Careful draftsmanship would have undoubtedly produced a provision whose language less ambiguously indicates the intended result. But the fact that Congress acted swiftly and with less than the desired degree of precision does not argue for rigid reliance upon the literal text of the statute. It rather alerts the court to the need for delving more deeply into the congressional purpose. Legislative history is a contextual rather than a purely textual tool of construction. We conclude that the interpretation of the District Court is at odds with the "object and policy" of the Congress. See Richards v. United States, supra, 369 U.S. at 11, 82 S.Ct. 585. The decision of the District Court is therefore reversed.
It is so ordered.
. The Supreme Court applied a failing company test which required that no other possible buyer existed for the failing company except the one with which the arrangement was completed, and that prospects of reorganization under the Bankruptcy Act were dim or nonexistent. 394 U.S. at 138, 89 S.Ct. 927. In contrast the Act provides:
The term "failing newspaper" means a newspaper publication which, regardless of its ownership or affiliations, is in probable danger of financial failure.
15 U.S.C. § 1802(5) (1970).
. The House Committee bill also limited the section 4(a) exemption for existing joint operating arrangements by requiring terms of a renewal or amendment to be filed with the Department of Justice. This language, along with an additional floor amendment clarifying that arrangement amendments may not add additional newspapers to the joint operation, appears in the Act as adopted.
. The Government asked the District Court to reconsider its decision and pointed out that, contrary to language in the trial court opinion, all operating arrangements were not entered into by competing newspapers. See page 280 of 176 U.S.App.D.C., page 759 of 539 F.2d infra. The court denied this motion and reaffirmed its reliance on the plain language and legislative history of section 4(b). 381 F.Supp. at 53-54.
. Under that release procedure, codified at 28 C.F.R. § 50.6 (1975), the Department of Justice, at the request of the parties, can state its present enforcement intention with respect to a proposed merger or acquisition.

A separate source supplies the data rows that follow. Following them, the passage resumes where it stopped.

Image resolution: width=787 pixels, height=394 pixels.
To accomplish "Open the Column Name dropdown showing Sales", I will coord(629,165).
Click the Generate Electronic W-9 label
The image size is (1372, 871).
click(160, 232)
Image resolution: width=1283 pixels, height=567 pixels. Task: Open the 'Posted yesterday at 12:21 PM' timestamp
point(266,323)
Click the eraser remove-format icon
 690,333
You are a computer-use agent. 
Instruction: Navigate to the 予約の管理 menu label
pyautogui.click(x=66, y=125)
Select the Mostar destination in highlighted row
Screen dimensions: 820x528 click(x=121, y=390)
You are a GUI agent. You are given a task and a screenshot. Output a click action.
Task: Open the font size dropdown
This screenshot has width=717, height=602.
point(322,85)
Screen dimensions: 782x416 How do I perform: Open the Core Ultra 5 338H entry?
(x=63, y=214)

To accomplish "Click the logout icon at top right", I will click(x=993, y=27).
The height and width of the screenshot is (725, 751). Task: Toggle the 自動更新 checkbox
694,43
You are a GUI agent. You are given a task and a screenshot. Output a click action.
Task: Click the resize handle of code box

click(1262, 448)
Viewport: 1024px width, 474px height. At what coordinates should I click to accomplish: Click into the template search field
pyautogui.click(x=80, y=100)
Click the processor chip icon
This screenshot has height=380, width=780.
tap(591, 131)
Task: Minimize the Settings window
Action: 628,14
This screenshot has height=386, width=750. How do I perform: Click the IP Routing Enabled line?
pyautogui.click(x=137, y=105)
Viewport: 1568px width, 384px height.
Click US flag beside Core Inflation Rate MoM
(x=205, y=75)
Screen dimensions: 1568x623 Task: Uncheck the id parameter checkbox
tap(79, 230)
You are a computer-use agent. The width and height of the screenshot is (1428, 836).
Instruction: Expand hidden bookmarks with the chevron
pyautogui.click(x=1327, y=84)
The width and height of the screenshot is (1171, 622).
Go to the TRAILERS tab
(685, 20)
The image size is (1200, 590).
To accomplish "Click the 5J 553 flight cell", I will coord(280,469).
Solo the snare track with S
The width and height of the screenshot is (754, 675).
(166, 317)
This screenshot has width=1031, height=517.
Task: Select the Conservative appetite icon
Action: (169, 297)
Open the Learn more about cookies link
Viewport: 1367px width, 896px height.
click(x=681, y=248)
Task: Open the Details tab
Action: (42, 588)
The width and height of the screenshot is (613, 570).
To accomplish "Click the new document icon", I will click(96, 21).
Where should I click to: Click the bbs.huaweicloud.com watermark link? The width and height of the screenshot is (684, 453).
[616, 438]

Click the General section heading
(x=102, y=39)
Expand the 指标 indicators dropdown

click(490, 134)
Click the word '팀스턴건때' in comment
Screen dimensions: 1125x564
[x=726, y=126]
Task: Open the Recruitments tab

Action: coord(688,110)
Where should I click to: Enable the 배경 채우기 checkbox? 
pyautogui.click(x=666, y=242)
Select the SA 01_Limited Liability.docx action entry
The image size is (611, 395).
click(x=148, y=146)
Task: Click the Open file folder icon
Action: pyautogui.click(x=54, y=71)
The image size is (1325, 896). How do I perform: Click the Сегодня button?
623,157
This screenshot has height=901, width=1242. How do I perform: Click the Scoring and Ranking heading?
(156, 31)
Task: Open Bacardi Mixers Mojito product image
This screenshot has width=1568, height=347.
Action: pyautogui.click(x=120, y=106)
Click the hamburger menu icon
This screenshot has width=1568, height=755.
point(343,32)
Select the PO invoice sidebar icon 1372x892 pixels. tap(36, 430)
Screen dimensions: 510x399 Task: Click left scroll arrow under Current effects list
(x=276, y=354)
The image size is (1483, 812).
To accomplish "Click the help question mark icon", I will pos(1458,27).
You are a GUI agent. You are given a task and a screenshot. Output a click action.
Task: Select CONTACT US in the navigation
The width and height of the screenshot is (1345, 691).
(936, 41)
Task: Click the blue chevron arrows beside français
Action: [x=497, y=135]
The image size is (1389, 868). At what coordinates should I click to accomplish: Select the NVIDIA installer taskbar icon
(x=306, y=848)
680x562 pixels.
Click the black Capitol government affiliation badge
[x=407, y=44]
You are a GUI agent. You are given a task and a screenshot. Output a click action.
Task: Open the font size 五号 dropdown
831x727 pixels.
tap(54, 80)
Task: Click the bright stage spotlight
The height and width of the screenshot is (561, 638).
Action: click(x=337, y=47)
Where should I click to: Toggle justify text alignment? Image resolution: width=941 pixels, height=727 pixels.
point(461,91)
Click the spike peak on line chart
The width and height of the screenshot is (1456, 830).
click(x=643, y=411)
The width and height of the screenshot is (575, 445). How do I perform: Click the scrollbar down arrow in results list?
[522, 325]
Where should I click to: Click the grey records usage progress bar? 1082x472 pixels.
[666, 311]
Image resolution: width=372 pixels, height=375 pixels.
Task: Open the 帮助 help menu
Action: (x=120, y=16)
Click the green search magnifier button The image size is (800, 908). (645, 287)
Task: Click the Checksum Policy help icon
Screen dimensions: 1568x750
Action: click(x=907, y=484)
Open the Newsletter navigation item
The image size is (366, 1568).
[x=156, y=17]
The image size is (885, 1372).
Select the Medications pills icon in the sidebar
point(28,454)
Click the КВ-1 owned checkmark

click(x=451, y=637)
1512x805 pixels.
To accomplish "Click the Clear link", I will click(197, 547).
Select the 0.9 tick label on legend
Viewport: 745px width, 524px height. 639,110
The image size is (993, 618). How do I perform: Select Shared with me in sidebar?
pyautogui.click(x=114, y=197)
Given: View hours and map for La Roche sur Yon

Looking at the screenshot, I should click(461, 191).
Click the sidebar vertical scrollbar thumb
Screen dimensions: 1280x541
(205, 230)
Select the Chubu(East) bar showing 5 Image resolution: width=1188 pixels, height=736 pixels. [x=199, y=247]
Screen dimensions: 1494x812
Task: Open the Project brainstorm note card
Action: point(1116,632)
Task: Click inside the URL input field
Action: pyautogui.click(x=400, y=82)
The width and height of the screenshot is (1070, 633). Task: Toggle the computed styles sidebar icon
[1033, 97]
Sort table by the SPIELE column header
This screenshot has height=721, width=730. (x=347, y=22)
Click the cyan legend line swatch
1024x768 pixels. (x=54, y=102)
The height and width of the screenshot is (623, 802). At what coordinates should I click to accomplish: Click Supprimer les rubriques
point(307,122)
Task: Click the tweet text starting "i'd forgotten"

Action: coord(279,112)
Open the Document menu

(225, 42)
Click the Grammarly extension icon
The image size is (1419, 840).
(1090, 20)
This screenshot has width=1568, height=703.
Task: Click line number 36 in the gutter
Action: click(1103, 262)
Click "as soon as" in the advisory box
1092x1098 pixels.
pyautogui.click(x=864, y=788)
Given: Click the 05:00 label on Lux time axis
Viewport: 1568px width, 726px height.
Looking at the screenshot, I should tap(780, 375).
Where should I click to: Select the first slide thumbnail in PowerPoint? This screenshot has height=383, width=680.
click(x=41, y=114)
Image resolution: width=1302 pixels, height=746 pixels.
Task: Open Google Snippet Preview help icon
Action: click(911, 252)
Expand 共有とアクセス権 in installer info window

The resulting business review letter "states only the enforcement intention of the Division as of the date of the letter, and the Division remains completely free to bring whatever action or proceeding it subsequently comes to believe is required by the public interest. As to a stated present intention not to bring an enforcement action, however, the Division has never exercised its right to bring a criminal action where there has been full and true disclosure at the time of the request."